### Work instructions:
Please reproduce the records, omitting nothing and changing nothing.

|---|

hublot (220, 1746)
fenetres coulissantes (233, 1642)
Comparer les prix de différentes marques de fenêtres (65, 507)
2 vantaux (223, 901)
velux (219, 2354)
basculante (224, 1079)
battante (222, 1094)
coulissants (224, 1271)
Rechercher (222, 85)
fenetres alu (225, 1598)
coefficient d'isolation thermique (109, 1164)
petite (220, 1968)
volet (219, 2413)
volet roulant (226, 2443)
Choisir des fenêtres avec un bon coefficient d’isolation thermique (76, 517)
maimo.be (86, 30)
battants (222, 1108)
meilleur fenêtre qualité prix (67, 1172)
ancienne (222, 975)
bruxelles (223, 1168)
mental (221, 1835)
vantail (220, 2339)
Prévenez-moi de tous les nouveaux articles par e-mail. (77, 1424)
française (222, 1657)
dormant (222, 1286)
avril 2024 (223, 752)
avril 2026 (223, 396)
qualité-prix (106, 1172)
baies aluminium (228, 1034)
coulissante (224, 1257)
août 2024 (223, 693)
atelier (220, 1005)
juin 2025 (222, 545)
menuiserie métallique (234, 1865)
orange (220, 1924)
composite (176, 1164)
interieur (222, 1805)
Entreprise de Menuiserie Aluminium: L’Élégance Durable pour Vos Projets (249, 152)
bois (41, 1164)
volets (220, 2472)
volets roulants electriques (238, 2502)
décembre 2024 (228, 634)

|---|

### Solution to this task:
hublot (220, 1746)
fenetres coulissantes (233, 1642)
Comparer les prix de différentes marques de fenêtres (65, 507)
2 vantaux (223, 901)
velux (219, 2354)
basculante (224, 1079)
battante (222, 1094)
coulissants (224, 1271)
Rechercher (222, 85)
fenetres alu (225, 1598)
coefficient d'isolation thermique (109, 1164)
petite (220, 1968)
volet (219, 2413)
volet roulant (226, 2443)
Choisir des fenêtres avec un bon coefficient d’isolation thermique (76, 517)
maimo.be (86, 30)
battants (222, 1108)
meilleur fenêtre qualité prix (67, 1172)
ancienne (222, 975)
bruxelles (223, 1168)
mental (221, 1835)
vantail (220, 2339)
Prévenez-moi de tous les nouveaux articles par e-mail. (77, 1424)
française (222, 1657)
dormant (222, 1286)
avril 2024 (223, 752)
avril 2026 (223, 396)
qualité-prix (106, 1172)
baies aluminium (228, 1034)
coulissante (224, 1257)
août 2024 (223, 693)
atelier (220, 1005)
juin 2025 (222, 545)
menuiserie métallique (234, 1865)
orange (220, 1924)
composite (176, 1164)
interieur (222, 1805)
Entreprise de Menuiserie Aluminium: L’Élégance Durable pour Vos Projets (249, 152)
bois (41, 1164)
volets (220, 2472)
volets roulants electriques (238, 2502)
décembre 2024 (228, 634)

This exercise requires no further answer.